Stout's answer, if it is to be taken as saying that a thirty days' note for $200 was given at the time of the sale, is not according to the fact. This is a very controlling consideration in the case. Two notes, for $200 each, i. e. for $400 of the said consideration money, were given, both dated July 24th, 1834; one payable in eight months and the other in a year. There is now exhibited on the part of Stout a note dated July 25th, 1834, to Prudence and John A. Cooper, for $200, at thirty days, with interest. This note must have been substituted for one of the other two $200 notes.

When was this done? and for what purpose? Was it done on the day of the sale? Why make any change then in the notes? If Stout, after giving the other notes, thought he could pay $200 in thirty days, was he so apprehensive that the money would not be received before it was due that he insisted on changing one of the $200 notes to a thirty days' note? Was this change made before Stout was served with the injunction, or before he received the notice from the complainant before referred to, given September 1st, 1834 ?

SUPPLIED INFORMATION:
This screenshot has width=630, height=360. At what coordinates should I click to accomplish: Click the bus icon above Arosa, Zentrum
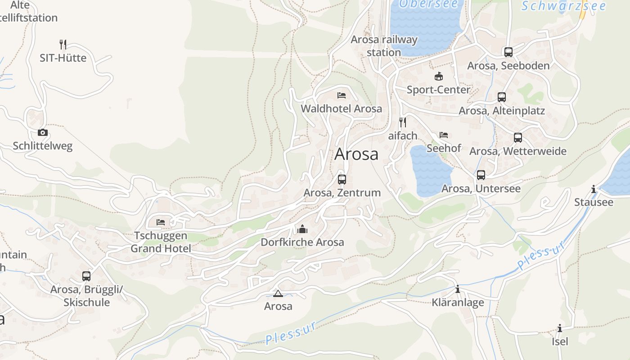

LIST OF TASKS:
1. Set down word for word the part of the passage on Stout's notes starting at "Stout's answer, if" and ending at "two $200 notes.".
2. Condense the paragraph of the passage on Stout's notes that begins "Stout's answer, if it is to be taken" into a short list of its main facts.
Work only from the passage on Stout's notes.

FULL ANSWERS:
1.
Stout's answer, if it is to be taken as saying that a thirty days' note for $200 was given at the time of the sale, is not according to the fact. This is a very controlling consideration in the case. Two notes, for $200 each, i. e. for $400 of the said consideration money, were given, both dated July 24th, 1834; one payable in eight months and the other in a year. There is now exhibited on the part of Stout a note dated July 25th, 1834, to Prudence and John A. Cooper, for $200, at thirty days, with interest. This note must have been substituted for one of the other two $200 notes.

2.
- If Stout's answer means a thirty-day $200 note was given at the sale, it is not according to the fact, and this point is very controlling.
- Two $200 notes, covering $400 of the consideration money, were given, both dated July 24th, 1834. One was payable in eight months and the other in a year.
- Stout now exhibits a $200 note dated July 25th, 1834, to Prudence and John A. Cooper, at thirty days, with interest.
- This note must have been substituted for one of the two earlier $200 notes.